Probiotics: It is important to remember that biotic means life. While antibiotics certainly have their place in medicine, they also kill a lot of essential life-giving bacteria… not all, but some. There are more microorganisms (flora) in the intestines than there are cells in the whole of the human body! An imbalance of good and bad flora in the intestines can lead to occasional indigestion, constipation, abdominal discomfort and other digestive problems. It can also lead to acne, bad breath, sluggishness and unexplained fatigue. Other culprits of an imbalance in intestinal flora include chlorine, stress and processed sugar/flour. Probiotics can often be found in yogurt (watch out for sugar/calories!), miso soup, kefir, kombucha and sauerkraut. What to Look For: If you decide to supplement your probiotic, look for Stomach-Acid-Resistant strains such as Lactobacillus acidophilus (which targets the small intestine) and Bifidobacterium lactis (which targets the colon). These attach themselves to the intestinal wall to counteract bad flora, but they need fiber to stay alive!
Water: Water is essential to all of our bodily functions because hydrogen and oxygen each play a role in the generation of energy molecules. Have you ever noticed how the directions on every bottle of medicine we’ve ever taken says to take with a full glass of water. It may just be that our body was just crying out for water. Water makes up a large part of many of our organ systems and when we don’t replenish what it eliminates, we unnecessarily suffer in many ways. The recommendation now is to drink half your body weight in ounces (Ex: 150 lb person needs at least 75 oz of water per day). Drink lots of water when taking your supplements, when taking your fiber, when taking your Omega-3s, when taking your probiotics and whatever else you are ingesting into your body… because there is a very good chance that water plays a huge part in the bodily processes that help the functions of these nutrients succeed. You can live without food, but you can’t live without water!

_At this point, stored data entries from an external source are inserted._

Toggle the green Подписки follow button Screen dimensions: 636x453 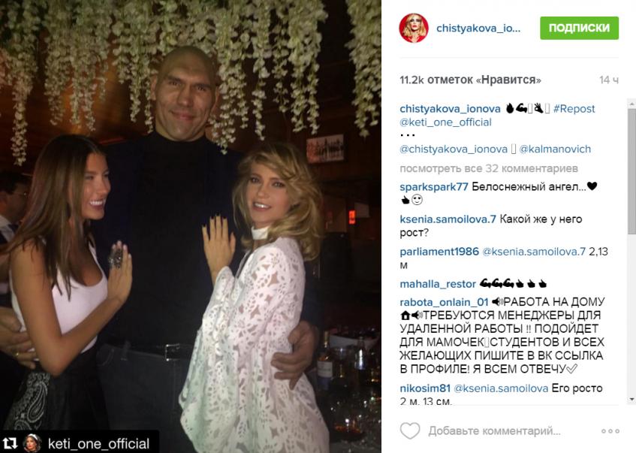click(579, 28)
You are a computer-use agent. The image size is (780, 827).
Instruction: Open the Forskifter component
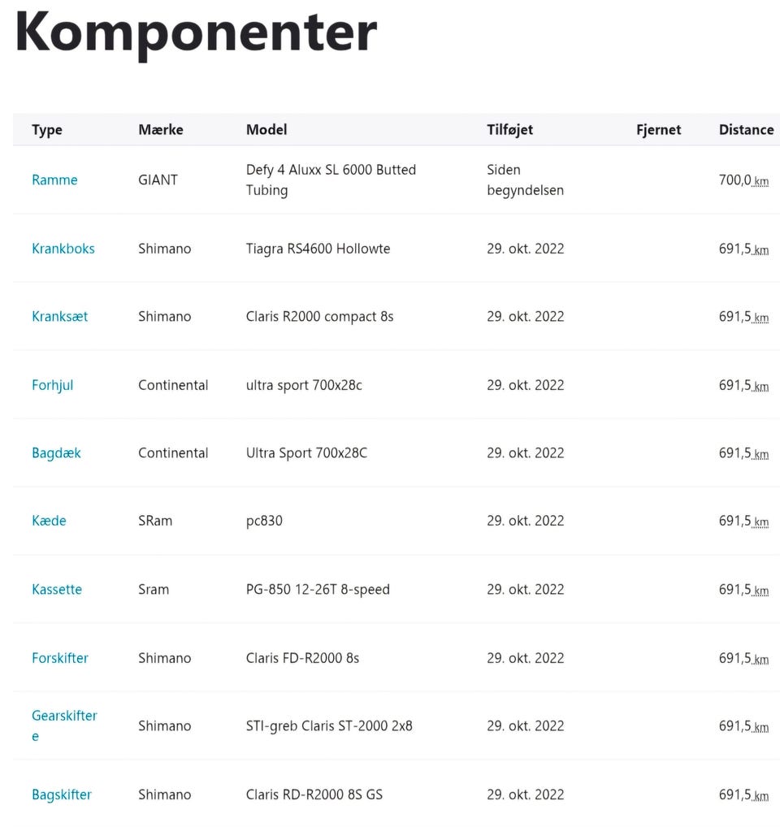tap(60, 658)
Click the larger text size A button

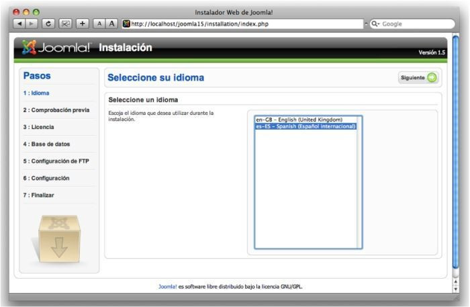(x=111, y=24)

My philosophy on wellness takes a holistic approach in that there isn’t just one way to achieve health and balance, but rather a combination of many lifestyle habits working together to support each other. Our immune system is the same way – there aren’t organs specifically designated for it, however our immunity is a result of all our other systems working together harmoniously! 1 Corinthians 12:26 says (speaking of the human body) If one member suffers, all suffer together; if one member is honored, all rejoice together. The more we learn about the way the human body works, the more we are able to see that our bodies have the ability to heal itself far greater than anyone has ever permitted us to believe. While I haven’t listed everything that’s needed to maintain good health, I’ve at least given you an accessible and affordable head start!